I suspect that the work being done to add support for UTF-16 may have
an impact on the stack for new PCRE deployments.


Regards,
Graycode


--- pcre.h (version 8.21-RC1)
+++ pcre.h (working copy)
@@ -231,6 +231,7 @@
 #define PCRE_CONFIG_MATCH_LIMIT_RECURSION   7
 #define PCRE_CONFIG_BSR                     8
 #define PCRE_CONFIG_JIT                     9
+#define PCRE_CONFIG_MATCH_RECURSION_STACK   10


 /* Request types for pcre_study(). Do not re-arrange, in order to remain
 compatible. */
--- pcre_internal.h (version 8.21-RC1)
+++ pcre_internal.h (working copy)
@@ -1947,6 +1947,7 @@
 extern int           _pcre_valid_utf8(USPTR, int, int *);
 extern BOOL          _pcre_was_newline(USPTR, int, USPTR, int *, BOOL);
 extern BOOL          _pcre_xclass(int, const uschar *);
+extern int           _pcre_match_recursion_stacksize (void);


 #ifdef SUPPORT_JIT
 extern void          _pcre_jit_compile(const real_pcre *, pcre_extra *);
--- pcre_config.c (version 8.21-RC1)
+++ pcre_config.c (working copy)
@@ -127,6 +127,12 @@
 #endif
   break;


+#ifdef PCRE_CONFIG_MATCH_RECURSION_STACK
+ case PCRE_CONFIG_MATCH_RECURSION_STACK:
+ *((int *)where) = _pcre_match_recursion_stacksize ();
+ break;
+#endif
+
default: return PCRE_ERROR_BADOPTION;
}

--- pcre_exec.c (version 8.21-RC1)
+++ pcre_exec.c (working copy)
@@ -403,6 +403,13 @@
#endif


+/* an option to calculate the match() recursion stack size */
+
+#ifdef PCRE_CONFIG_MATCH_RECURSION_STACK
+static unsigned char X_Calc_StakSize = '\0';
+#endif
+
+
/***************************************************************************
***************************************************************************/

@@ -610,6 +617,41 @@
 eptrblock newptrb;
 #endif     /* NO_RECURSE */


+/* an option to calculate the match() recursion stack size.
+To use this option the pointer value is compared, not what it points to, hence
+there is no chance of an accidental mis-interpretation.  The result calculated
+is the net size effect of a single recursive call.
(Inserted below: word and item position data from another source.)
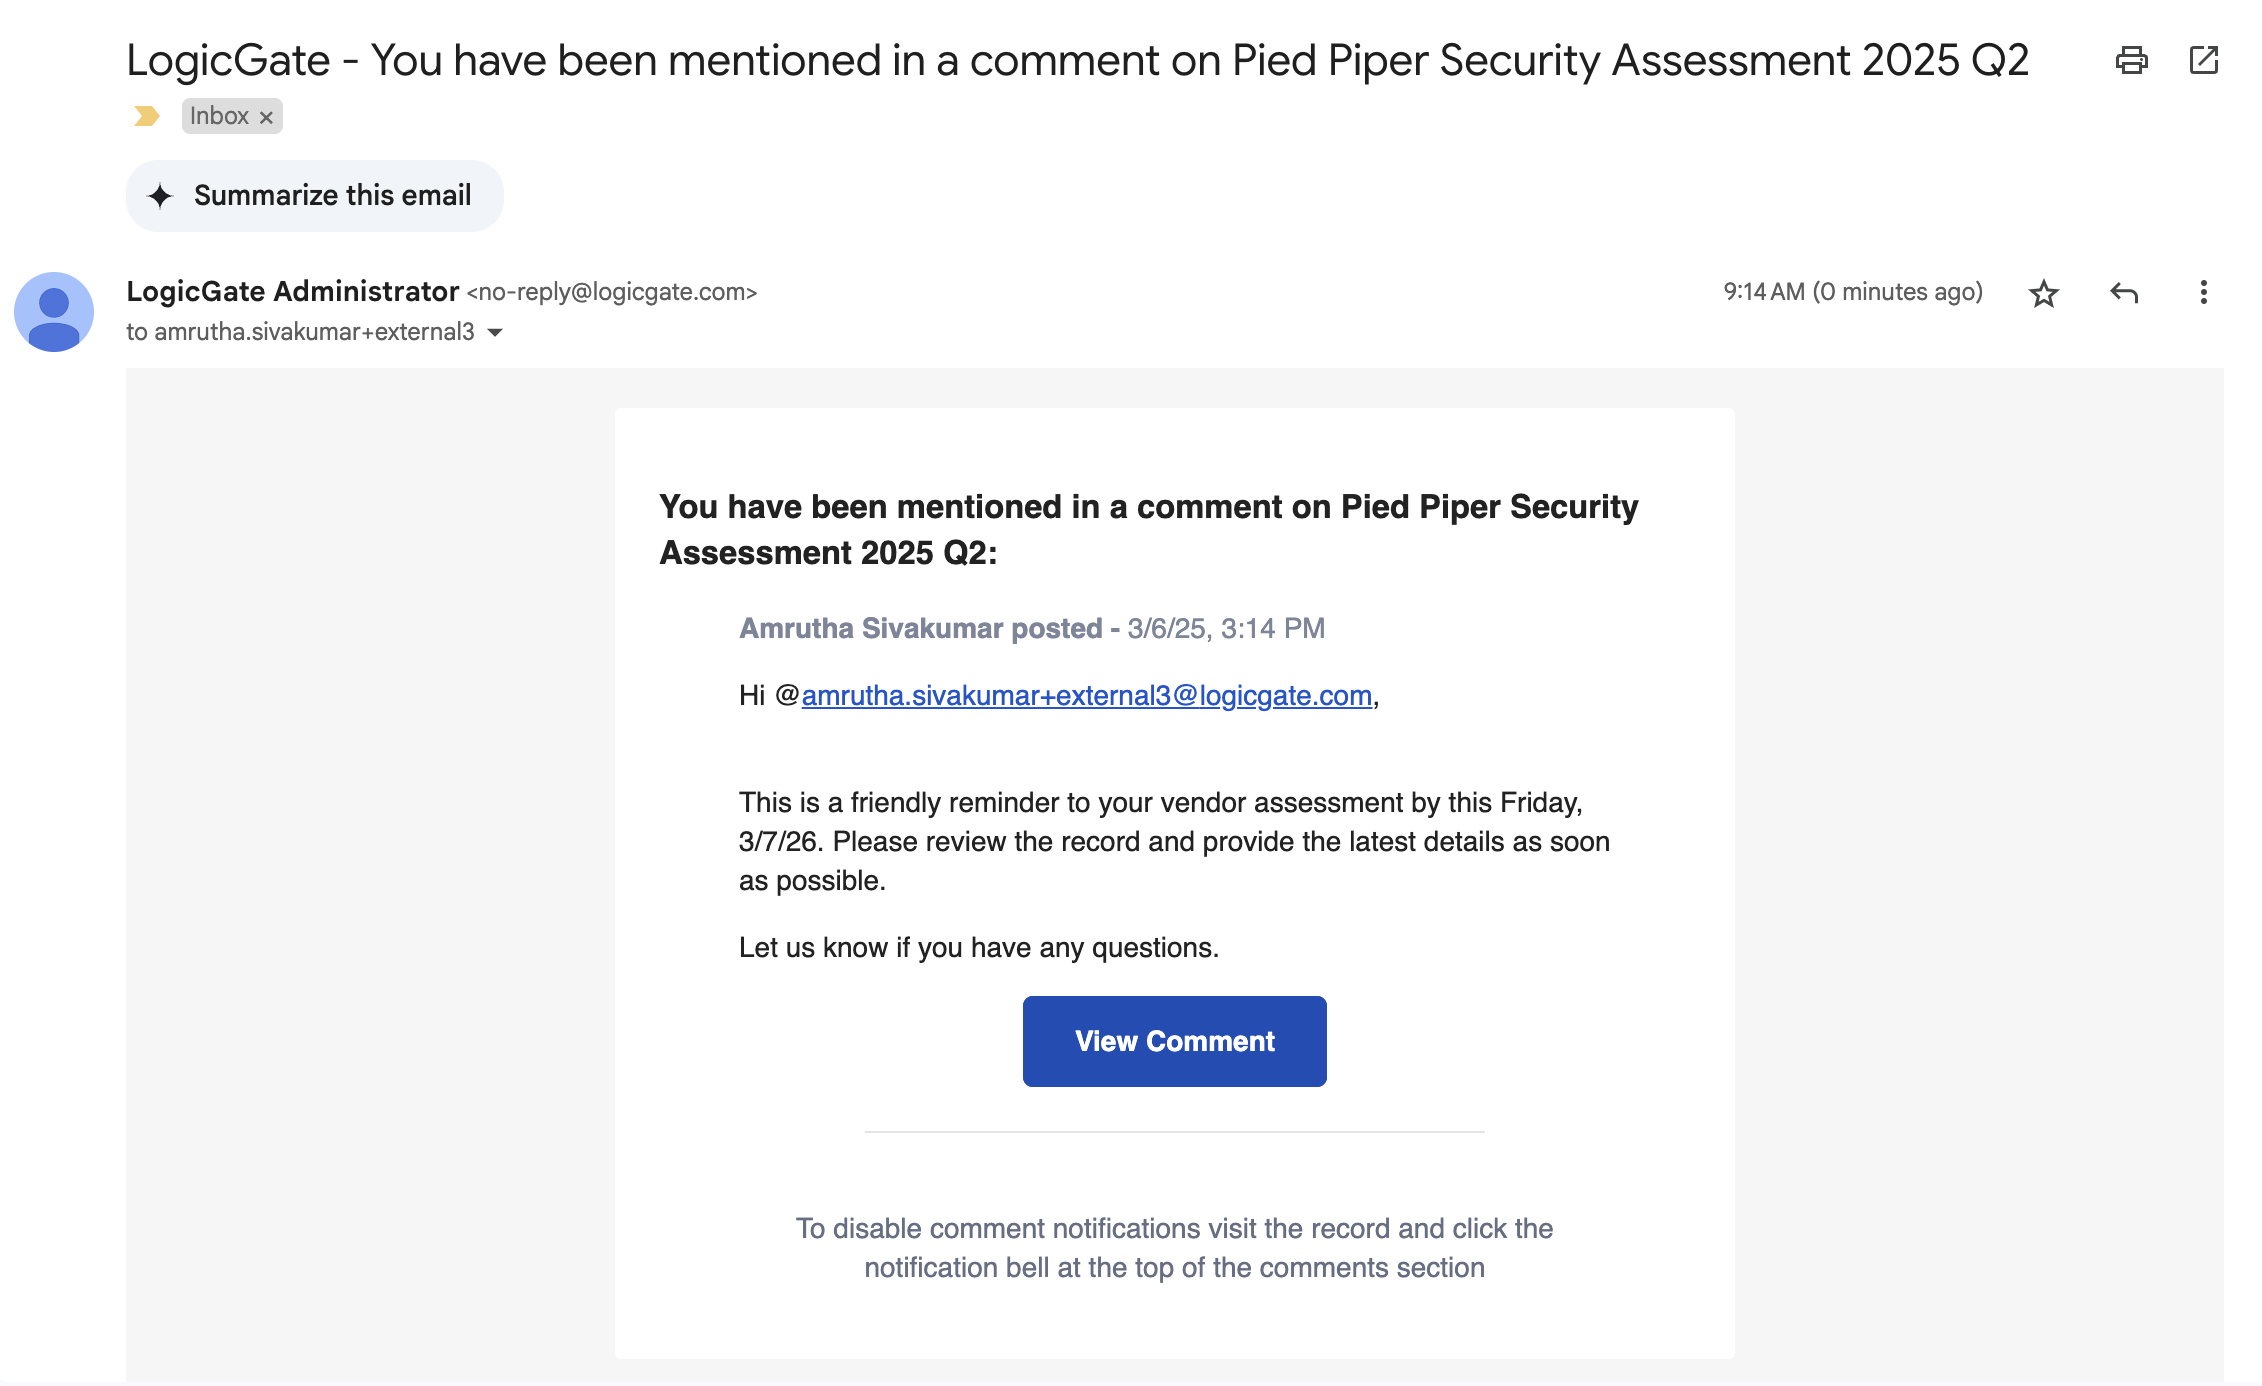Viewport: 2262px width, 1386px height.
Task: Open the amrutha.sivakumar+external3@logicgate.com link
Action: [x=1086, y=695]
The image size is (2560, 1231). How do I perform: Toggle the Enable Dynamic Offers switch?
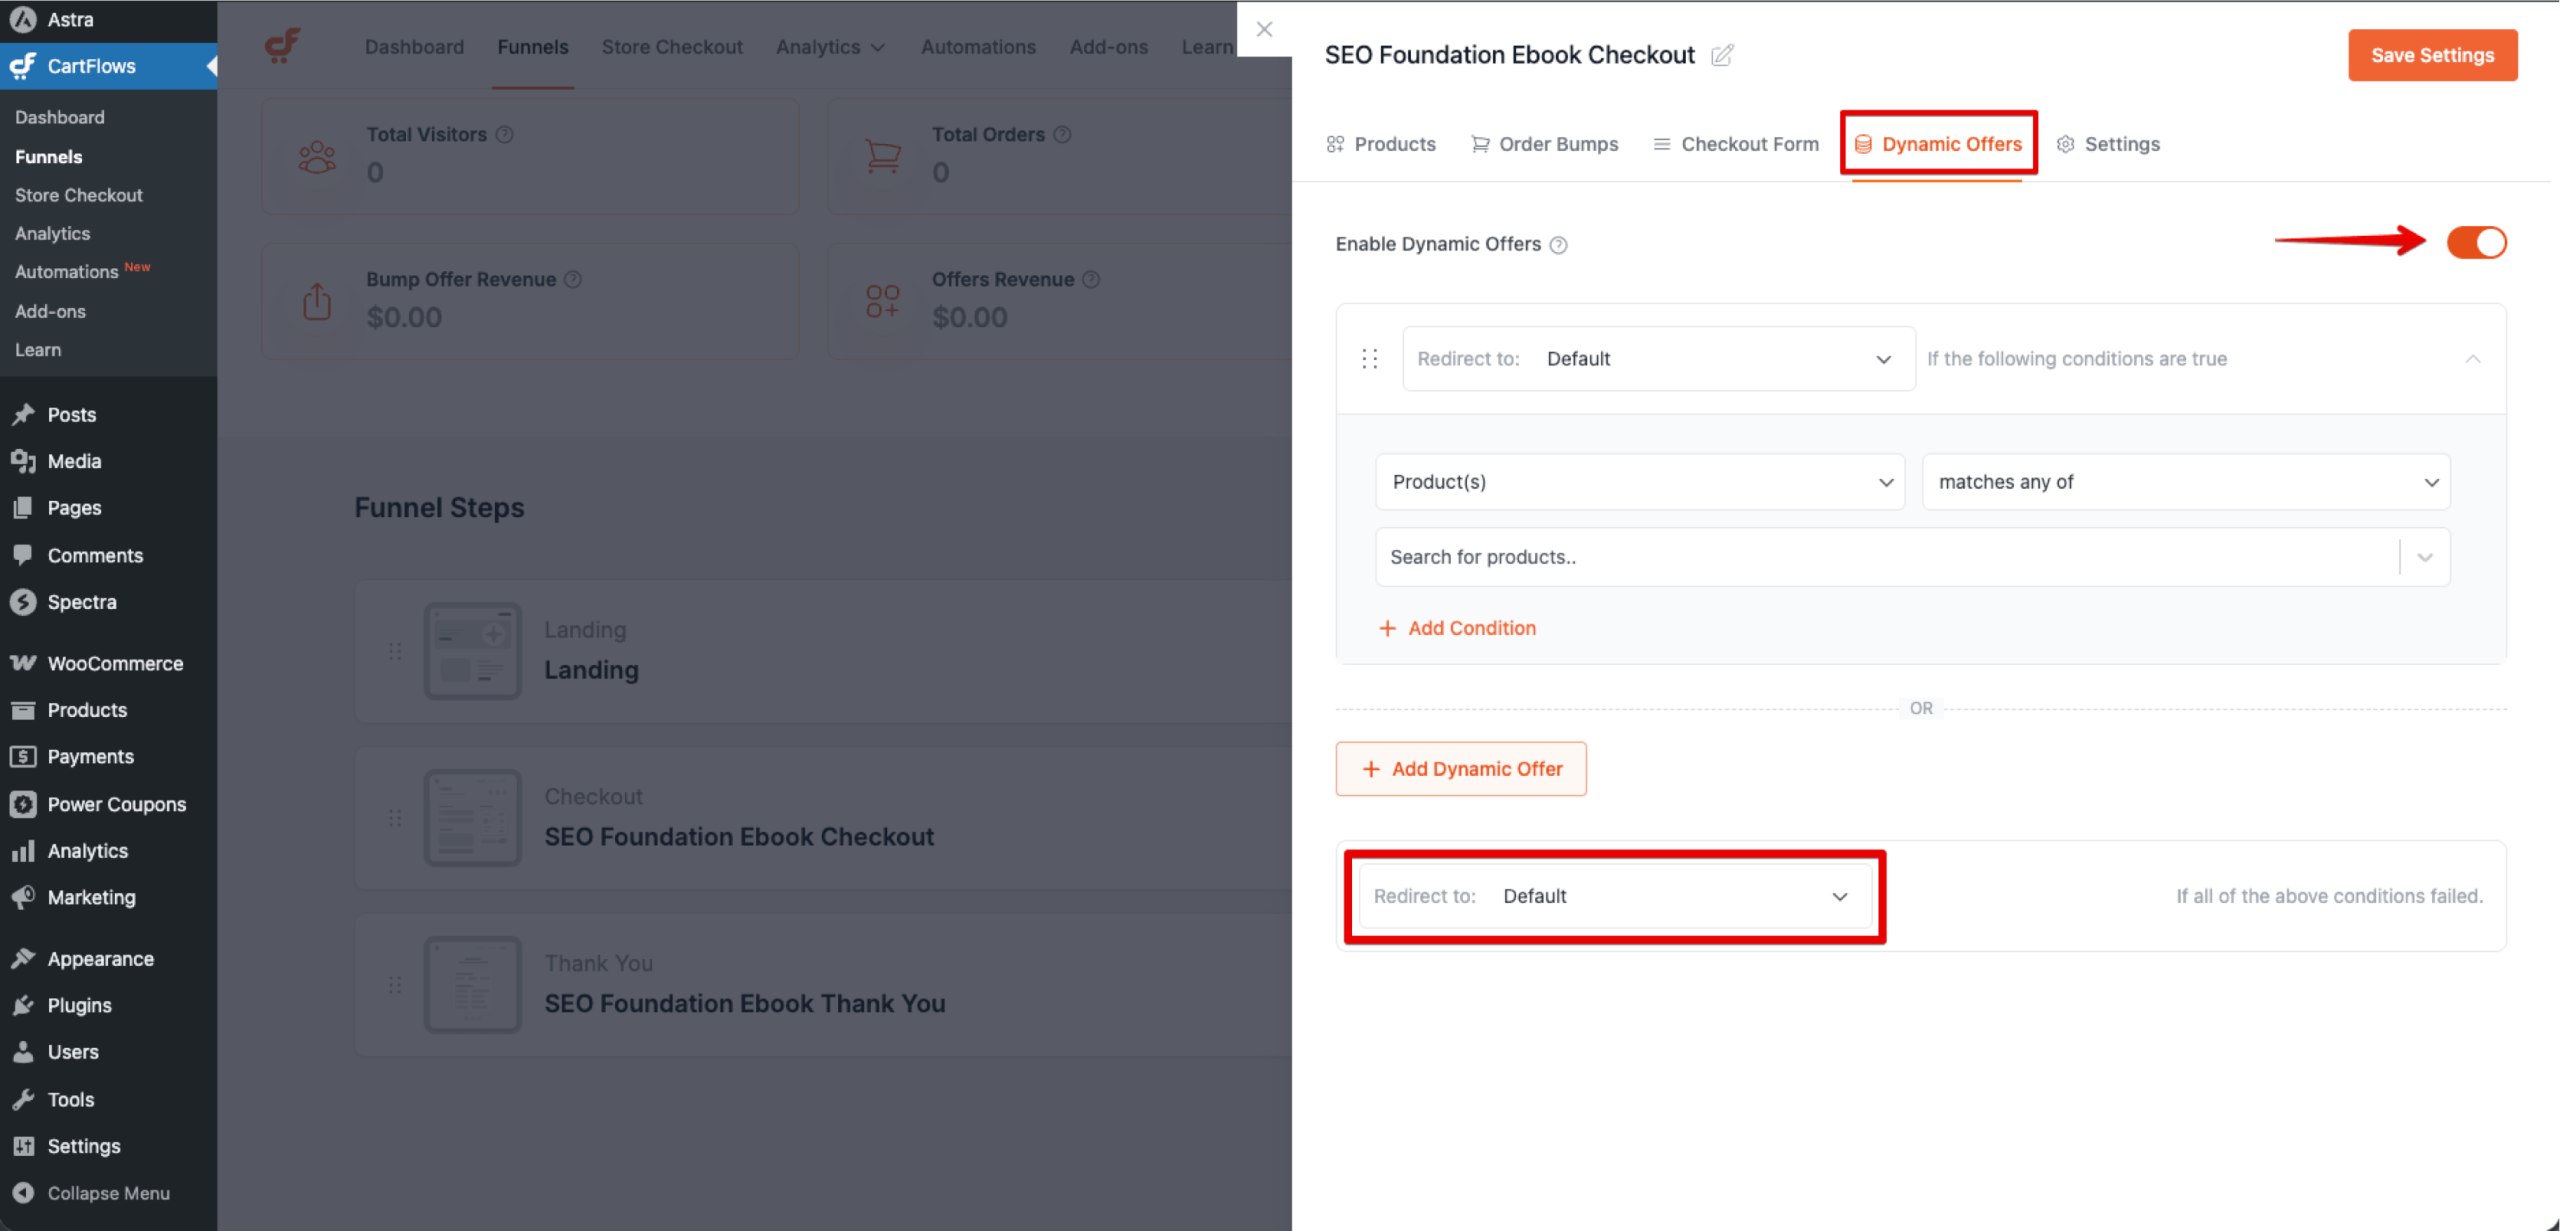(2476, 242)
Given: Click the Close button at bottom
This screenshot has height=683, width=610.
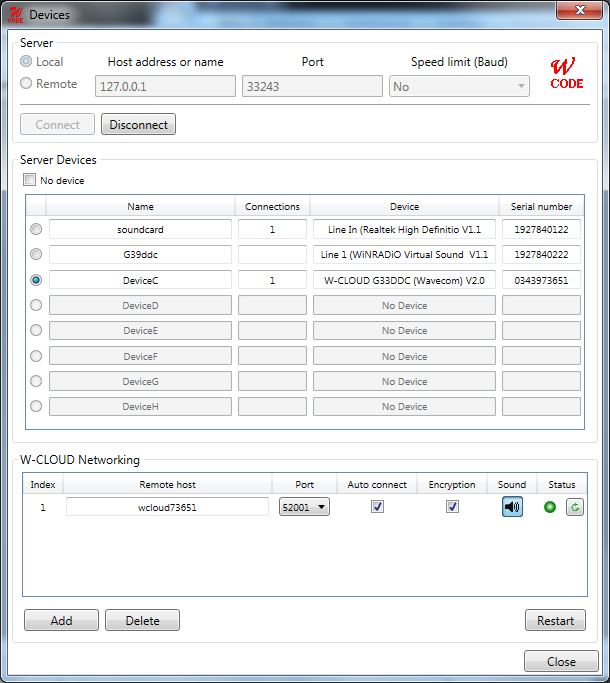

Then account for a couple of
+(int) vars that may be added on the stack when RMATCH() is later used.
+When the stack is not used for recursion (NO_RECURSE), the result is zero */
+
+#ifdef PCRE_CONFIG_MATCH_RECURSION_STACK
+if (eptr == (USPTR)&X_Calc_StakSize)   /* compare the ptr, not what it points to */
+  {
+#ifdef NO_RECURSE
+  RRETURN(0);                          /* not possible, here for defense only */
+#else
+  static char * ptr_StakPrev;          /* this static holds a previous stack ptr */
+  int iRet;
+  if (rdepth == 0)
+    {
+    ptr_StakPrev = (char *)&rdepth;    /* first time remember a stack ptr */
+//  // iRet = match (eptr, ecode, mstart, offset_top, md, eptrb, rdepth + 1);
+    iRet = RMATCH (eptr, ecode, offset_top, md, eptrb, 0);
+    }
+  else
+    {
+    char * ptr_Stak2nd = (char *)&rdepth;
+    if (ptr_Stak2nd > ptr_StakPrev)   /* stack direction depends on architecture */
+       iRet = (int)( ptr_Stak2nd - ptr_StakPrev );
+    else
+       iRet = (int)( ptr_StakPrev - ptr_Stak2nd );
+    iRet += 2 * sizeof(int);          /* account for 2 more nested (int) vars */
+    }
+  RRETURN(iRet);
+#endif
+  }
+#endif
+
 /* To save space on the stack and in the heap frame, I have doubled up on some
 of the local variables that are used only in localised parts of the code, but
 still need to be preserved over recursive calls of match(). These macros define
@@ -5842,6 +5884,33 @@
 #undef LBL
 #endif  /* NO_RECURSE */
 }
+
+
+/*************************************************
+*         Calculate recursive match() stack size *
+*************************************************/
+
+/* This function calculates the stack size of a single match() recursion.
+It is invoked as an option of pcre_config().
+
+Arguments:
+  none.
+
+Returns:
+  A positive number is the stack size used by match() for each recursive call.
+  When the stack is not used for recursion (NO_RECURSE), the result is zero.
+*/
+
+#ifdef PCRE_CONFIG_MATCH_RECURSION_STACK
+int _pcre_match_recursion_stacksize (void)
+{
+#ifdef NO_RECURSE
+  return(0);
+#else
+  return match( (USPTR)&X_Calc_StakSize, "", "", 0, NULL, NULL, 0 );
+#endif
+}
+#endif



 /***************************************************************************
--- pcretest.c (version 8.21-RC1)
+++ pcretest.c (working copy)
@@ -1386,6 +1386,11 @@
     printf("  Default recursion depth limit = %ld\n", lrc);
     (void)pcre_config(PCRE_CONFIG_STACKRECURSE, &rc);
     printf("  Match recursion uses %s\n", rc? "stack" : "heap");
+#ifdef PCRE_CONFIG_MATCH_RECURSION_STACK
+    (void)pcre_config(PCRE_CONFIG_MATCH_RECURSION_STACK, &rc);
+    if (rc != 0)
+      printf("  Match recursion Each stack size = %d\n", rc);
+#endif
     goto EXIT;
     }
   else if (strcmp(argv[op], "-help") == 0 ||